An interdisciplinary effort of scholars from history, women's studies, and family and consumer sciences, Remaking Home Economics covers the field's history of opening career opportunities for women and responding to domestic and social issues. Calls to "bring back home economics" miss the point that it never went away, say Sharon Y. Nickols and Gwen Kay--home economics has been remaking itself, in study and practice, for more than a century. These new essays, relevant for a variety of fields--history, women's studies, STEM, and family and consumer sciences itself--take both current and historical perspectives on defining issues including home economics philosophy, social responsibility, and public outreach; food and clothing; gender and race in career settings; and challenges to the field's identity and continuity. Home economics history offers a rich case study for exploring common ground between the broader culture and this highly gendered profession. This volume describes the resourcefulness of past scholars and professionals who negotiated with cultural and institutional constraints to produce their work, as well as the innovations of contemporary practitioners who continue to change the profession, including its name and identity. The widespread urge to reclaim domestic skills, along with a continual need for fresh ways to address obesity, elder abuse, household debt, and other national problems affirms the field's vitality and relevance. This volume will foster dialogue both inside and outside the academy about the changes that have remade (and are remaking) family and consumer sciences.
This text provides an overview of concepts, theories, and methods related to the study of household consumption. It summarizes the most recent data on consumption patterns and trends, together with factors that influence consumption--population trends, prices, and distribution of resources--and examines how consumption data are used by business, government, and other organizations. The work will give the student a knowledge of household consumption patterns and an understanding of how to use such knowledge. Its three general purposes, which correspond to the three parts of the book, are: to provide the tools students need in order to use information about household consumption, including major concepts and theories used in the study of consumption, empirical methodologies, and sources of data; to describe current patterns, trends, and problems in household consumption in the United States and other countries; and to show how information about household consumption is used. This text is designed for upper-division courses in consumption economics, consumer science, and family resource management.

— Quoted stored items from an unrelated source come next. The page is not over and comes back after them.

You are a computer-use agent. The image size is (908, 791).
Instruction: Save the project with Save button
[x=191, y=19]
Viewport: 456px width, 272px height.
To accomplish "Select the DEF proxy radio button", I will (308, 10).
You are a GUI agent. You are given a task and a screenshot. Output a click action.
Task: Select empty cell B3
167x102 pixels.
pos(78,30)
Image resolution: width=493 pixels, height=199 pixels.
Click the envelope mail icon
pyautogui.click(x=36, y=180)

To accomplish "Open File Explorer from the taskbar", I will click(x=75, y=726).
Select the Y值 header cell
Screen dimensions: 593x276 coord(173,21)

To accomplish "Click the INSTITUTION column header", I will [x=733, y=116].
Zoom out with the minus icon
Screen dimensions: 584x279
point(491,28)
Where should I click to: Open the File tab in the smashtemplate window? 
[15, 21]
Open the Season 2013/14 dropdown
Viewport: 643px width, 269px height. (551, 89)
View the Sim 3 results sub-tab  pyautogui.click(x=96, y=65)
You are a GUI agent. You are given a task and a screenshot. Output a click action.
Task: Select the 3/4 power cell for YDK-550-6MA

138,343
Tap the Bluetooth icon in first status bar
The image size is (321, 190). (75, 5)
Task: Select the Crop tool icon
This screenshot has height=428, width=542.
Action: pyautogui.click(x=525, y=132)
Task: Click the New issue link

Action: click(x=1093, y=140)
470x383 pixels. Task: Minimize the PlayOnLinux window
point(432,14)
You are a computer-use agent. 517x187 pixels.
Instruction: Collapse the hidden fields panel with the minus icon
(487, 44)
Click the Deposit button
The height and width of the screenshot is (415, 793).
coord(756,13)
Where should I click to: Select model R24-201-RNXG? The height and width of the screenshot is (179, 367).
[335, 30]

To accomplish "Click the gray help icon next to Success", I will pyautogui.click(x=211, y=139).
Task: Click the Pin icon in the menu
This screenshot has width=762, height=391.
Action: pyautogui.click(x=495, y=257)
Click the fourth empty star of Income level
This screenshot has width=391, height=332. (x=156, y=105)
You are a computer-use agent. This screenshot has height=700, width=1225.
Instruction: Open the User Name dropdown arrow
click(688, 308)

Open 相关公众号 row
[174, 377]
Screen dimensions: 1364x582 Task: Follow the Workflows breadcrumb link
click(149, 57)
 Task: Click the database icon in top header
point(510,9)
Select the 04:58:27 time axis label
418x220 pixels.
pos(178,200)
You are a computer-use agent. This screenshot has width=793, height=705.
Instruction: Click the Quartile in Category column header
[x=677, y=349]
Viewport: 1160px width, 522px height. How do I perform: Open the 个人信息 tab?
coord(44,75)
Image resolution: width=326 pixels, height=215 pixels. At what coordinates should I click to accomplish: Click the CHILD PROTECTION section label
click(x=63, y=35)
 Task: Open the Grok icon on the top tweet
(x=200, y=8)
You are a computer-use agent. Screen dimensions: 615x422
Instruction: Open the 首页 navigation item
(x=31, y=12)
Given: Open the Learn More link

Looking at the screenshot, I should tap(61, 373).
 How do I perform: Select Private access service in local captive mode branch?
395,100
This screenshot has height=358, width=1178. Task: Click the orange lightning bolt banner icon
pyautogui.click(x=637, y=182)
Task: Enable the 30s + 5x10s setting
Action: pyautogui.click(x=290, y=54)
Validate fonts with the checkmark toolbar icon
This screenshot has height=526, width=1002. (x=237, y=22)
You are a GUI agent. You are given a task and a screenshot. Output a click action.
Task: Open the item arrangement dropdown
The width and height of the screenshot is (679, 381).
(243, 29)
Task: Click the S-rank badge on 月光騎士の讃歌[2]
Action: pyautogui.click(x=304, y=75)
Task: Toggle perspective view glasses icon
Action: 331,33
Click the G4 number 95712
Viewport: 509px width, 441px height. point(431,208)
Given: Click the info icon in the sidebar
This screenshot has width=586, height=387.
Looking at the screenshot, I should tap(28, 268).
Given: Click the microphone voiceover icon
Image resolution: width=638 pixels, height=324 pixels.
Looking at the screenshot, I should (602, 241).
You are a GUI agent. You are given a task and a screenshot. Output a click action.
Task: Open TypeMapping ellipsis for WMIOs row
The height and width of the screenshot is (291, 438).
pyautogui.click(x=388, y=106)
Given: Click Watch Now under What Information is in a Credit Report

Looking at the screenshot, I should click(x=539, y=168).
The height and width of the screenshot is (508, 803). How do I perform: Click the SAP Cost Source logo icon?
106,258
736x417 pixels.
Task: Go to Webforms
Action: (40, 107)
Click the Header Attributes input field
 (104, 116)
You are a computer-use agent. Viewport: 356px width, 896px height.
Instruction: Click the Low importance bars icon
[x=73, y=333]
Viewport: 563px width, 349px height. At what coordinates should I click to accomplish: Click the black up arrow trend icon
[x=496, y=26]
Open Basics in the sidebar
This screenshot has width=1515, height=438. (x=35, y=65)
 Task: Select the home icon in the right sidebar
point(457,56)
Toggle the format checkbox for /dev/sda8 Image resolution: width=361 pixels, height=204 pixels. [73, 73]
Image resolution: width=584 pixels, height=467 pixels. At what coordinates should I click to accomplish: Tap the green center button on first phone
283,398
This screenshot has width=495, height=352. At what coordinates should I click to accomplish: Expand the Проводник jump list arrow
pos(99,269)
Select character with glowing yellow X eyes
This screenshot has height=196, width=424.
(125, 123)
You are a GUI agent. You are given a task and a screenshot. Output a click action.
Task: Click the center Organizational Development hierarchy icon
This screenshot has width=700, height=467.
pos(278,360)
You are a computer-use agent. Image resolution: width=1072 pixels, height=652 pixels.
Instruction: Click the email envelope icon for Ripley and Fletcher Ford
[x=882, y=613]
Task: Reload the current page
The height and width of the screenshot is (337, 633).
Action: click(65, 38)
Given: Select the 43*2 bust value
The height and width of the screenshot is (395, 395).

Origins We call this book on theoretical orientations and methodological strategies in family studies a sourcebook because it details the social and personal roots (i.e., sources) from which these orientations and strategies flow. Thus, an appropriate way to preface this book is to talk first of its roots, its beginnings. In the mid 1980s there emerged in some quarters the sense that it was time for family studies to take stock of itself. A goal was thus set to write a book that, like Janus, would face both backward and forward a book that would give readers both a perspec tive on the past and a map for the future. There were precedents for such a project: The Handbook of Marriage and the Family edited by Harold Christensen and published in 1964; the two Contemporary Theories about theFamily volumes edited by Wesley Burr, Reuben Hill, F. Ivan Nye, and Ira Reiss, published in 1979; and the Handbook of Marriage and the Family edited by Marvin Sussman and Suzanne Steinmetz, then in production.
The emergence of a truly global economy in the 1970s and the need to understand the subsequent changes in economic structure provided the impetus for this synthesis of the sociology of agriculture. The book offers the first formulations of a political economy theory that explains the transnational social and production relations of food and agriculture. Drawing upon studies of labour, technology, the state and gender, the contributors put forward a basis for reassessing and restating the intellectual framework of agriculture.
Before 1880 most Americans had never seen a banana. By 1910 bananas were so common that streets were littered with their peels. Today Americans eat on average nearly seventy-five per year. More than a staple of the American diet, bananas have gained a secure place in the nation's culture and folklore. They have been recommended as the secret to longevity, the perfect food for infants, and the cure for warts, headaches, and stage fright. Essential to the cereal bowl and the pratfall, they remain a mainstay of jokes, songs, and wordplay even after a century of rapid change. Covering every aspect of the banana in American culture, from its beginnings as luxury food to its reputation in the 1910s as the “poor man's” fruit to its role today as a healthy, easy-to-carry snack, Bananas provides an insightful look at a fruit with appeal.